How does class impact our organizing? What do middle-class and owning class folks have to learn from working-class leaders? How has the left historically ignored class and what’s the impact on our movement? 

As we look at class, we want to look at it fully. This means looking at class identity, which is knowing what class we are part of (or if we don’t know, thinking about why we don’t know and what would help us to know). This means looking at class consciousness, which is understanding who is with us and who we are with related to class background and culture. This means bringing a class analysis, which means understanding how oppression is maintained and how we might dismantle it. Too often conversations about class, like conversations about race, get stuck in focusing on identity only or consciousness only or analysis only, and all these pieces matter and are necessary.

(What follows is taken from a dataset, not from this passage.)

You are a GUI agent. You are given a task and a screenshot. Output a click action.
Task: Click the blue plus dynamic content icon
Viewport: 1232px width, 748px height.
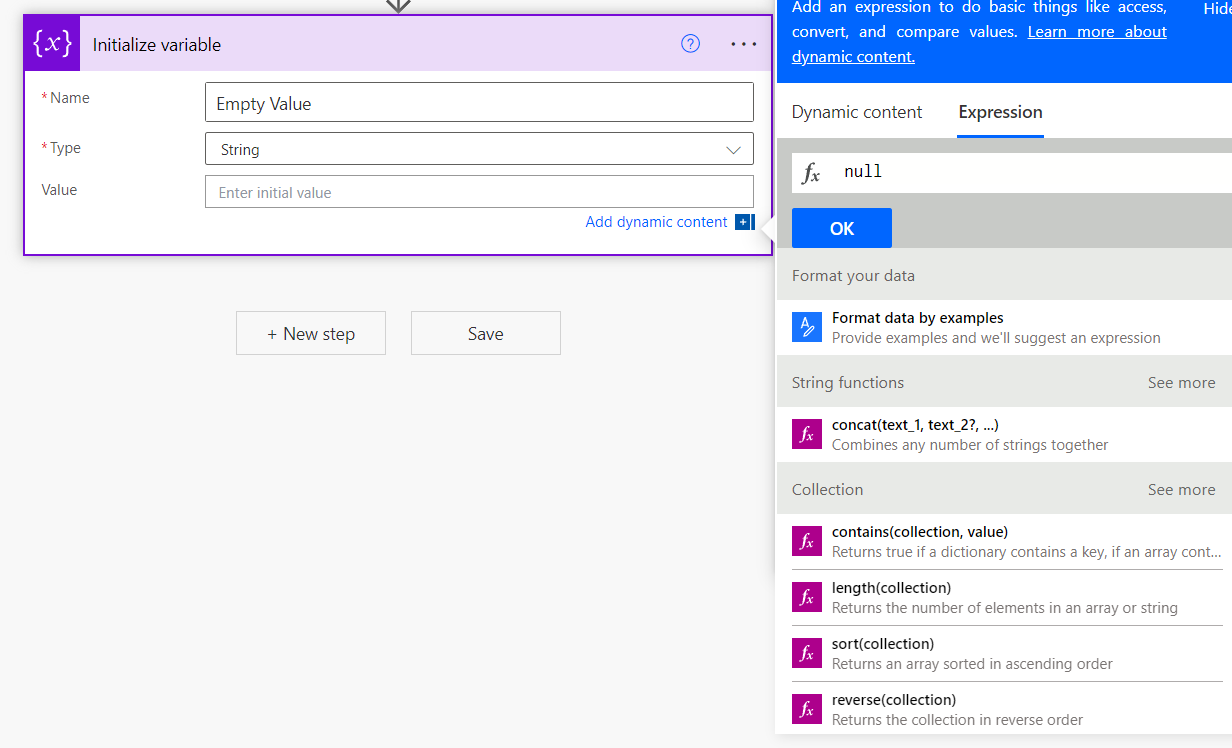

DEFINITIONS & MARKERS OF CLASS

(ADAPTED FROM CLASS ACTION)

​Class is a social system that divides people based on jobs, wealth, resources, education, influence, and power.

Poor/Welfare Class people often experience the following:

  • Housing instability, homelessness, substandard housing
  • Require (and do not always receive) public assistance
  • Basic needs are unmet
  • Exploitation, underpaid/unpaid labor, high risk employment

Working Class people often experience the following:

  • Often wage laborers
  • Little or no access to formal education beyond high school (though student loans are shifting this dynamic so that more working class people are accessing higher education, often with great risk and sacrifice)
  • Debt
  • Rental housing or limited access to ownership
  • Few options with regard to field of employment (typically service, manual, caretaking)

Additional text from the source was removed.